Unfortunately, she had a child, that cute little girl dressed up for the party as a black cat. A child made whoever the woman was off-limits, despite the absence of a wedding ring on her left hand. No, he liked his women young, single and dependent free. He wanted them to be able to pick up and go on a weekend trip at a moment’s notice—which as a busy lawyer was often all he could afford. That meant no strings. No restrictions. No instant family. Although, when he did marry he wanted a lot of kids. He knew too well what being raised as an overprotected only child was all about.
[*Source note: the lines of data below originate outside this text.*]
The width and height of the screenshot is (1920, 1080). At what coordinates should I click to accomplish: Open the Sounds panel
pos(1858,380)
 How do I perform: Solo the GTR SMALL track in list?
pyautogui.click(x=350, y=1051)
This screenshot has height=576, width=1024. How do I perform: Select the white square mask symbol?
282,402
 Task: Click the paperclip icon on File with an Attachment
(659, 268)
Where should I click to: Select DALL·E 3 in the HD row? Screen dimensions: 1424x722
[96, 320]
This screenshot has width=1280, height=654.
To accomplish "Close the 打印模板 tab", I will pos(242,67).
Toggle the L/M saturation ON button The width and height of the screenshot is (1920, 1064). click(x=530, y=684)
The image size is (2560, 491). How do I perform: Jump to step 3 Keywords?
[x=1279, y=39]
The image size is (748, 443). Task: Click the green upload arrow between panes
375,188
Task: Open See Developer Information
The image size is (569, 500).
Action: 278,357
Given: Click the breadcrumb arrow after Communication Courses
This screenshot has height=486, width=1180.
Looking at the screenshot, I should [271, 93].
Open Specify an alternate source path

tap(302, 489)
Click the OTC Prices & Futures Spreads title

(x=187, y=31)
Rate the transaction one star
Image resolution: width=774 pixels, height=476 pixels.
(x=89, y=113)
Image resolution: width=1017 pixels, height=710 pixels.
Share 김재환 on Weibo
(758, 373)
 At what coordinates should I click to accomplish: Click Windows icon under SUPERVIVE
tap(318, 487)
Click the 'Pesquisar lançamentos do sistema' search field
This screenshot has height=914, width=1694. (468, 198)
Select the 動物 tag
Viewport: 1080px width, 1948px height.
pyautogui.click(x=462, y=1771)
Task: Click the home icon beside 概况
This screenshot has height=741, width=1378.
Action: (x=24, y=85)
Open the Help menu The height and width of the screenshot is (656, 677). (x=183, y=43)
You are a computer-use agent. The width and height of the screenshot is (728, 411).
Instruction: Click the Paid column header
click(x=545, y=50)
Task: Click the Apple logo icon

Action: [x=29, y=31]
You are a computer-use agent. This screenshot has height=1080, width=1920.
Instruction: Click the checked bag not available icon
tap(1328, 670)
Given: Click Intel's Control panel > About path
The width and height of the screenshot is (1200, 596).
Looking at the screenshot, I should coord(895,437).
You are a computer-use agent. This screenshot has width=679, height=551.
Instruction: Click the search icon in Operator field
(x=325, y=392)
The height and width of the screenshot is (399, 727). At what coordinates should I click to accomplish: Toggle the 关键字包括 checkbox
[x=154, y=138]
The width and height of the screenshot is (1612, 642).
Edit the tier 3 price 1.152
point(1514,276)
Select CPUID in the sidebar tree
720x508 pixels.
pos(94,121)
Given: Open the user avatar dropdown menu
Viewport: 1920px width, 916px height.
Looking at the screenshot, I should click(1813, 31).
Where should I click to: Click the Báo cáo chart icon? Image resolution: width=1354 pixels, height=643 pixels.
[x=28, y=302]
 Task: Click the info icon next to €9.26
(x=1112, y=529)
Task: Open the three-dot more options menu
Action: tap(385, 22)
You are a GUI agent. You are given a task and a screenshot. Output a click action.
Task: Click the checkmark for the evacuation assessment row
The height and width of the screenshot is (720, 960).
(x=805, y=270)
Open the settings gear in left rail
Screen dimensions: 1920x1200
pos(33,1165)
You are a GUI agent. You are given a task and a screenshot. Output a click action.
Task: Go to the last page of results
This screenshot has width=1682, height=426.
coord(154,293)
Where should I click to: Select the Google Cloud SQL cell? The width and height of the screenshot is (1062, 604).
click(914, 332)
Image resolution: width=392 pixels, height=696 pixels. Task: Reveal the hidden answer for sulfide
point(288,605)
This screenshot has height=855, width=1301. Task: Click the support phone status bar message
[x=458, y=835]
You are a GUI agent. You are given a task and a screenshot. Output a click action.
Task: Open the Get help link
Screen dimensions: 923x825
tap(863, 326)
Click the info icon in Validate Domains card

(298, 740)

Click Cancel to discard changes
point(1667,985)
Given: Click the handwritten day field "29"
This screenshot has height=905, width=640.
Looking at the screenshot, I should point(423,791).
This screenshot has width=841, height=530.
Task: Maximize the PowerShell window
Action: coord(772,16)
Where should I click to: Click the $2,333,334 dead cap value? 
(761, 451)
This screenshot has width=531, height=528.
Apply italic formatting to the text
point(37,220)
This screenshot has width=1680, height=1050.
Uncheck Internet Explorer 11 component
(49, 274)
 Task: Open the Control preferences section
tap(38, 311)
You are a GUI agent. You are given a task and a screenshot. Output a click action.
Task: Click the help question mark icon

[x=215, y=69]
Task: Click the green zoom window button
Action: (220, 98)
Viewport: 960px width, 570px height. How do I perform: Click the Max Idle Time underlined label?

He rinsed his hair and turned off the water.

Besides, even if seeing her didn’t break the parameters he’d set for himself, he was on call this weekend, plus he had to finish the case file so he could discuss it with Chris Jones Monday morning. He had other things to worry about than a woman with a child, no matter how beautiful or intriguing the woman was. Before he had to turn the water on again, this time to cold, he pushed her image from his mind and reached for the towel.